Human Serum Pseudocholinesterase Research Articles

Isolation and characterization of full-length cDNA clones coding for cholinesterase from fetal human tissues.

To study the primary structure and regulation of human cholinesterases, oligodeoxynucleotide probes were prepared according to a consensus peptide sequence present in the active site of both human serum pseudocholinesterase (BtChoEase; EC 3.1.1.8) and Torpedo electric organ "true" acetylcholinesterase (AcChoEase; EC 3.1.1.7). Using these probes, we isolated several cDNA clones from lambda gt10 libraries of fetal brain and liver origins. These include 2.4-kilobase cDNA clones that code for a polypeptide containing a putative signal peptide and the N-terminal, active site, and C-terminal peptides of human BtChoEase, suggesting that they code either for BtChoEase itself or for a very similar but distinct fetal form of cholinesterase. In RNA blots of poly(A)+ RNA from the cholinesterase-producing fetal brain and liver, these cDNAs hybridized with a single 2.5-kilobase band. Blot hybridization to human genomic DNA revealed that these fetal BtChoEase cDNA clones hybridize with DNA fragments of the total length of 17.5 kilobases, and signal intensities indicated that these sequences are not present in many copies. Both the cDNA-encoded protein and its nucleotide sequence display striking homology to parallel sequences published for Torpedo AcChoEase. These findings demonstrate extensive homologies between the fetal BtChoEase encoded by these clones and other cholinesterases of various forms and species.

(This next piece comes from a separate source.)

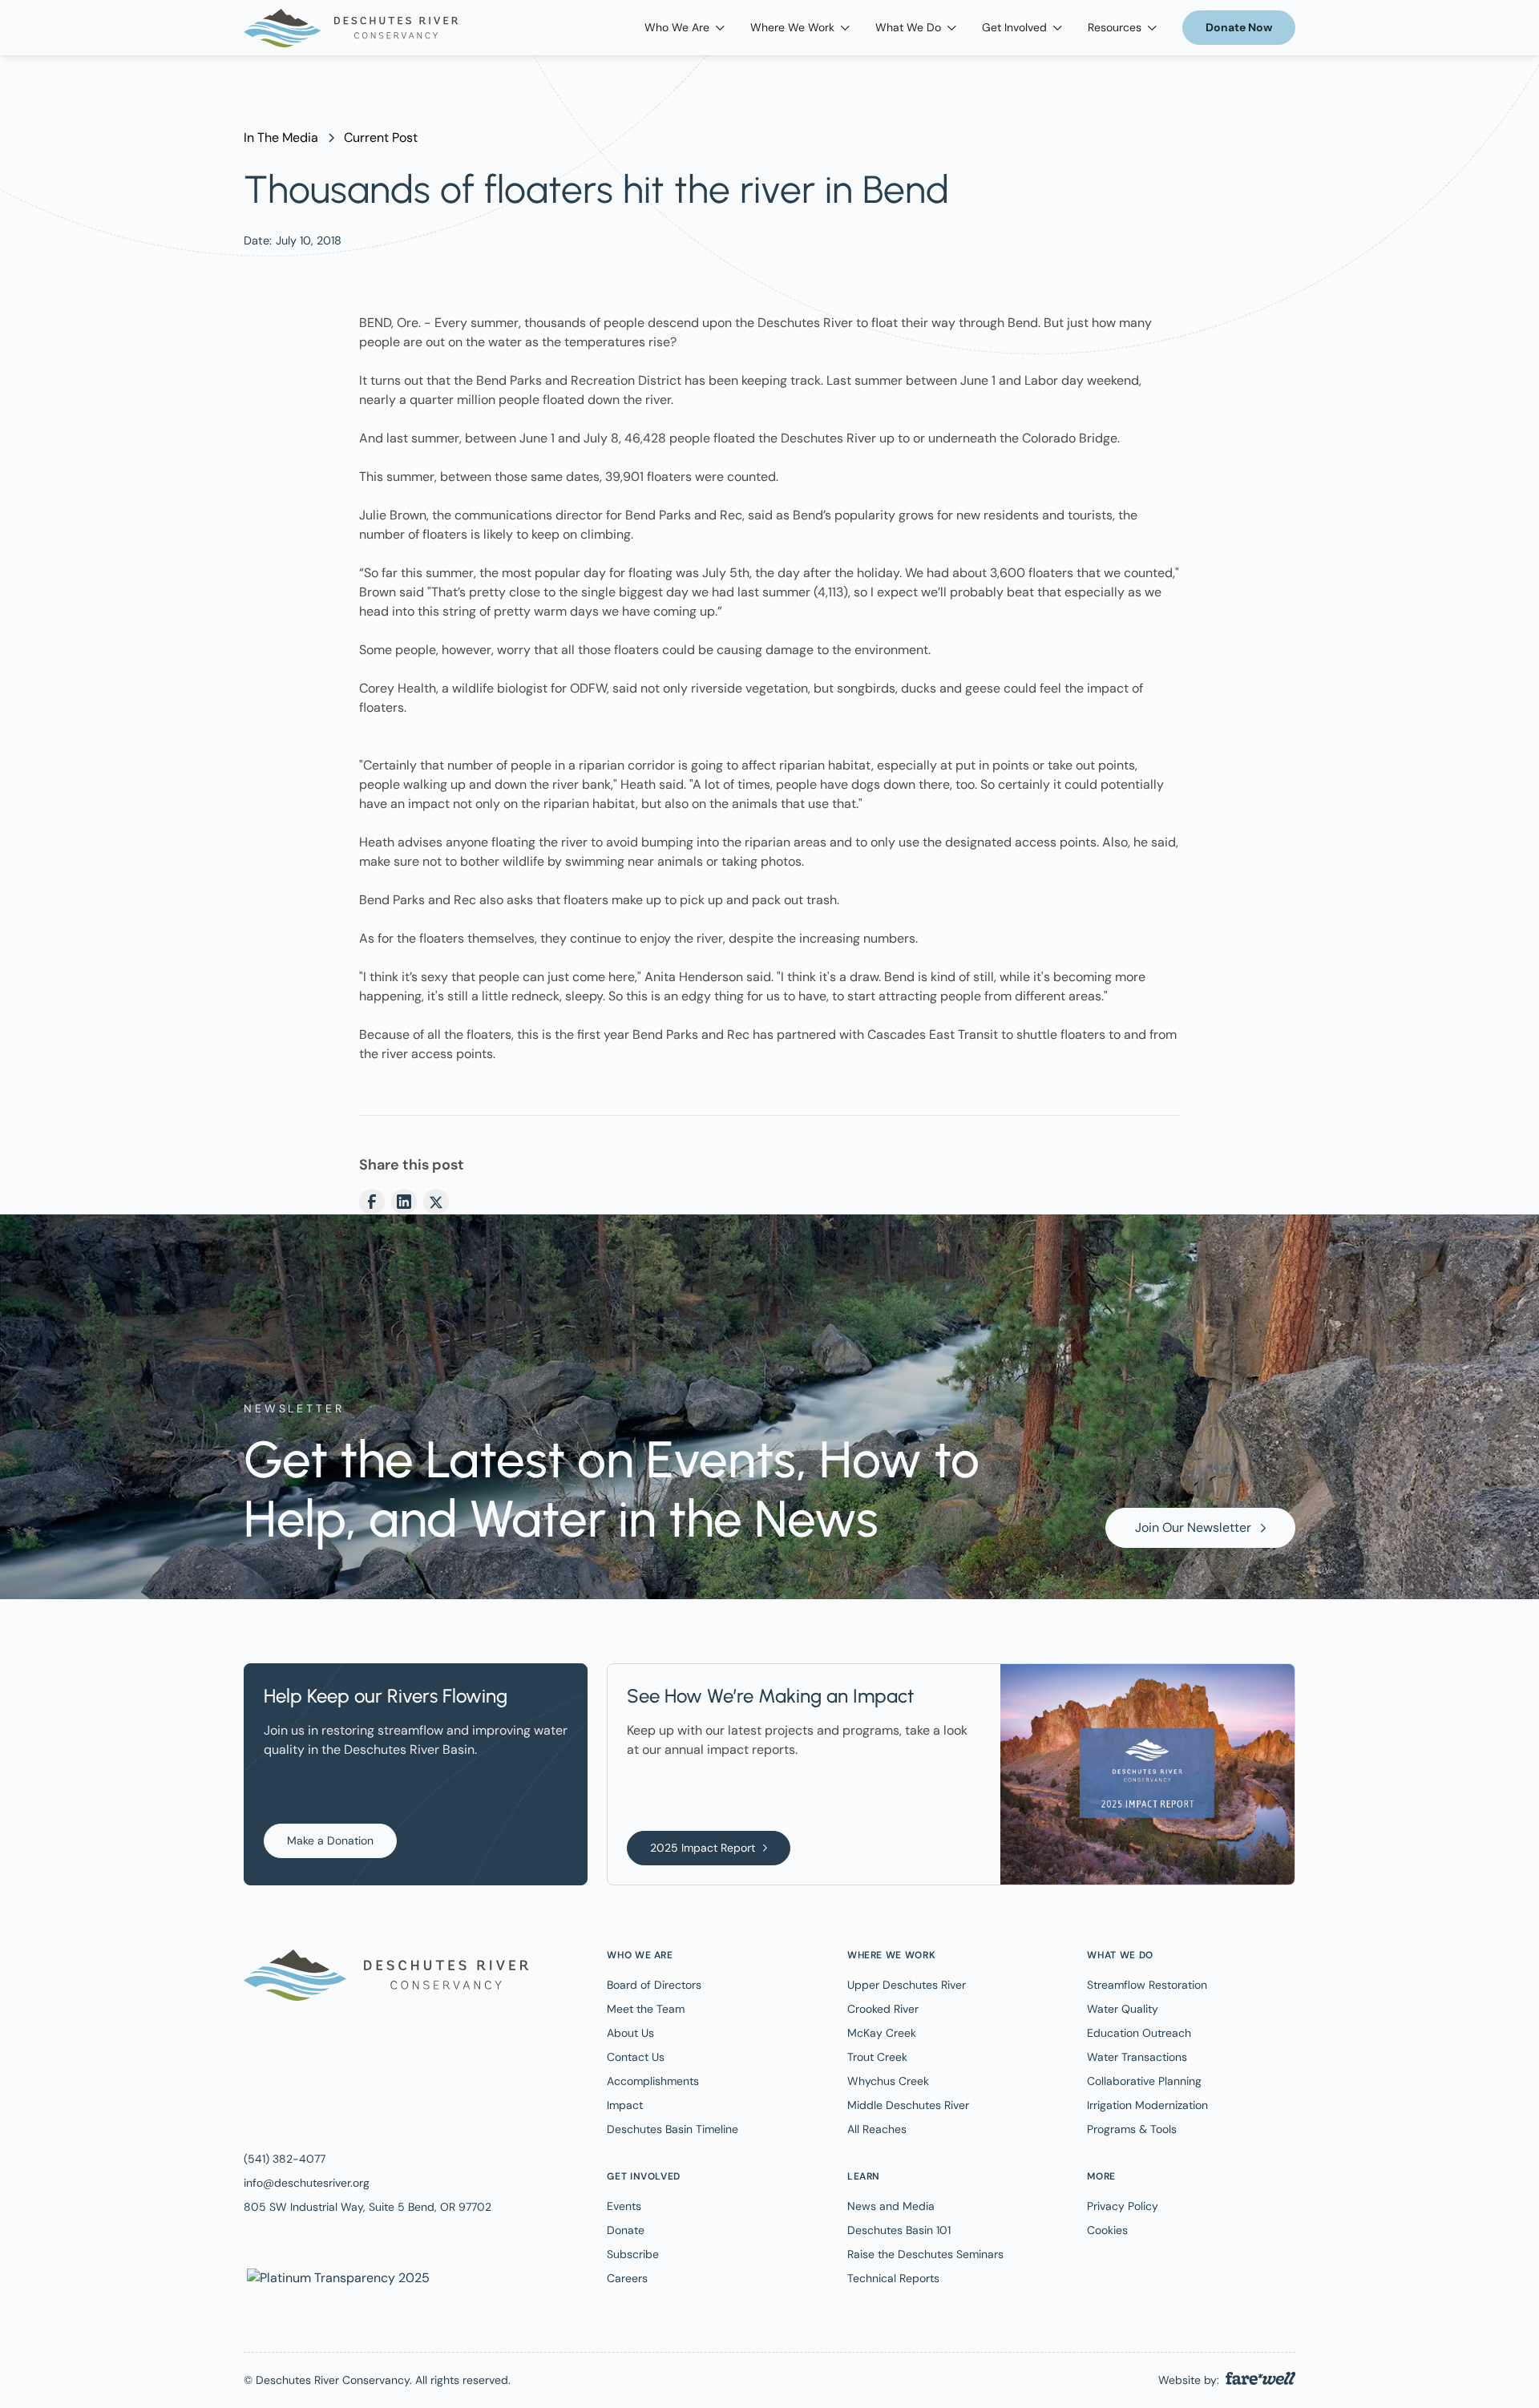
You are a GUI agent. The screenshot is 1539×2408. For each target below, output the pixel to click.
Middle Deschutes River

A peptidase activity exhibited by human serum pseudocholinesterase.

The identity of a peptidase activity with human serum pseudocholinesterase (PsChE) purified to apparent homogeneity was demonstrated by co-elution of both peptidase and PsChE activities from procainamide-Sepharose and concanavalin-A--Sepharose affinity chromatographic columns; comigration on polyacrylamide gel electrophoresis; co-elution on Sephadex G-200 gel filtration and coprecipitation at different dilutions of an antibody raised against purified PsChE. The purified enzyme showed a single protein band on gel electrophoresis under non-denaturing conditions. SDS gel electrophoresis under reducing conditions, followed by silver staining, also gave a single protein band (Mr approximately equal to 90,000). Peptidase activity using different peptides showed the release of C-terminal amino acids. Blocking the carboxy terminal by an amide or ester group did not prevent the hydrolysis of peptides. There was no evidence for release of N-terminal amino acids. Potent anionic or esterase site inhibitors of PsChE, such as eserine sulphate, neostigmine, procainamide, ethopropazine, imipramine, diisopropylfluorophosphate, tetra-isopropylpyrophosphoramide and phenyl boronic acid, did not inhibit the peptidase activity. An anionic site inhibitor (neostigmine or eserine) in combination with an esterase site inhibitor (diisopropylfluorophosphate) also did not inhibit the peptidase. However, the choline esters (acetylcholine, butyrylcholine, propionylcholine, benzoylcholine and succinylcholine) markedly inhibited the peptidase activity in parallel to PsChE. Choline alone or in combination with acetate, butyrate, propionate, benzoate or succinate did not significantly inhibit the peptidase activity. It appeared that inhibitor compounds which bind to both the anionic and esteratic sites simultaneously (like the substrate analogues choline esters) could inhibit the peptidase activity possibly through conformational changes affecting a peptidase domain.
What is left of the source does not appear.